We, therefore, observe a difference between depression, which we found not to spread, and relatively low mood below the threshold for depression, which we found did spread. This supports the view that there is more to clinical depression than simply low mood (although the latter may be indicative of the former). It is also in keeping with a tendency for a reduction in the normal social interactions that lead to spreading of mood during an episode of depression [28].

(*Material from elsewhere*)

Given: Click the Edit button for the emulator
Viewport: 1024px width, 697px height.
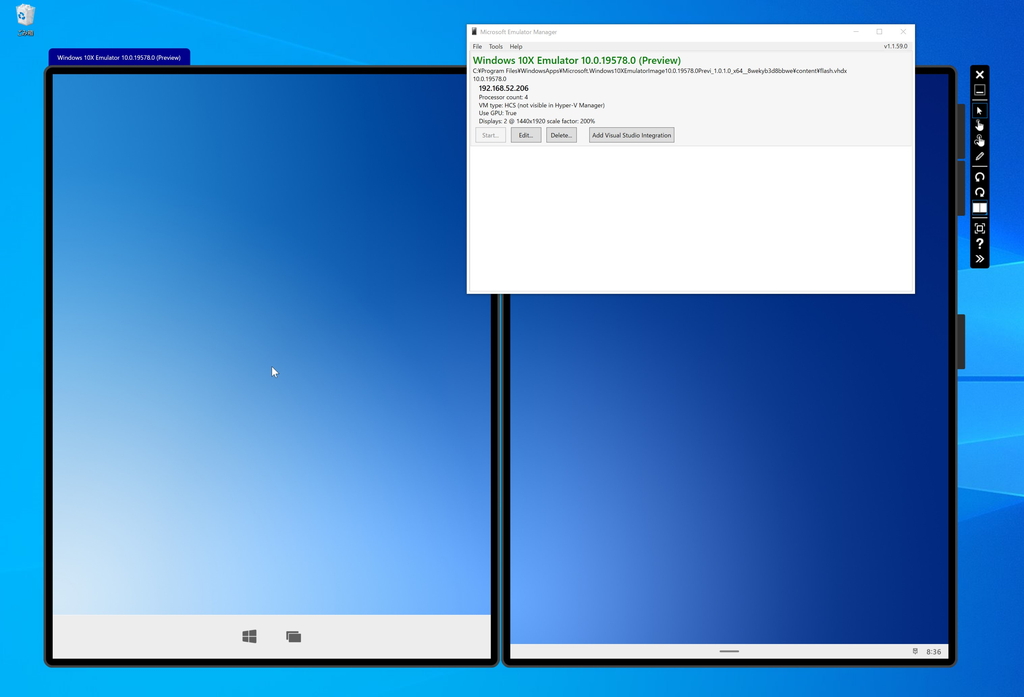Looking at the screenshot, I should tap(526, 134).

Of existing studies by other authors, the work of Hill et al. [7] is closest to ours, and using a different dataset these authors concluded that ‘neutral’ moods did not spread but both ‘content’ (threshold CES-D score 12 on the positively worded questions only) and ‘discontent’ (threshold CES-D score 16) moods did. This work tested models of the form p=α+βk using an ordinary least-squares fitting approach, selecting a spreading model if the p-value for a slope-free null hypothesis is under 0.05. While we argue that our methodology using a complex contagion of the form (2.3), maximum-likelihood estimation and information-theoretic model selection is preferable to such an approach, we believe that the most important difference with the results presented here is our use of a CES-D threshold score of 20 (or 21) for presumptive depression—and in particular that the spreading of ‘discontent’ at CES-D scores in the 16–20 range is consistent with our results about the spreading of subthreshold levels of depressive symptoms.

The results found here can inform public health policy and the design of interventions against depression in adolescents. Subthreshold levels of depressive symptoms in adolescents is an issue of great current concern as they have been found to be very common, to cause a reduced quality of life and to lead to greater risk of depression later on in life than having no symptoms at all [29-31]. Understanding that these components of mood can spread socially suggests that while the primary target of social interventions should be to increase friendship because of its benefits in reducing of the risk of depression, a secondary aim could be to reduce spreading of negative mood.

Our study comes with certain limitations. As noted above, we were not able to formulate from first principles a fully general model for the components of mood as a function of friends’ moods. We were also unable to learn such a model from data due to the sample size of the study being constrained by the necessity of constructing as complete a friendship network as possible. The friendship network itself may also not be complete. However, as the majority of individuals failed to list the maximum number of friends allowed this implies the network may in fact approach completeness.

We anticipate that future work can further enhance these models in order to cope with a wider range of datasets and more realistically reflect the mechanisms underlying social contagion. Furthermore, we hope that these insights can be used to drive improvements in public health policy and practice.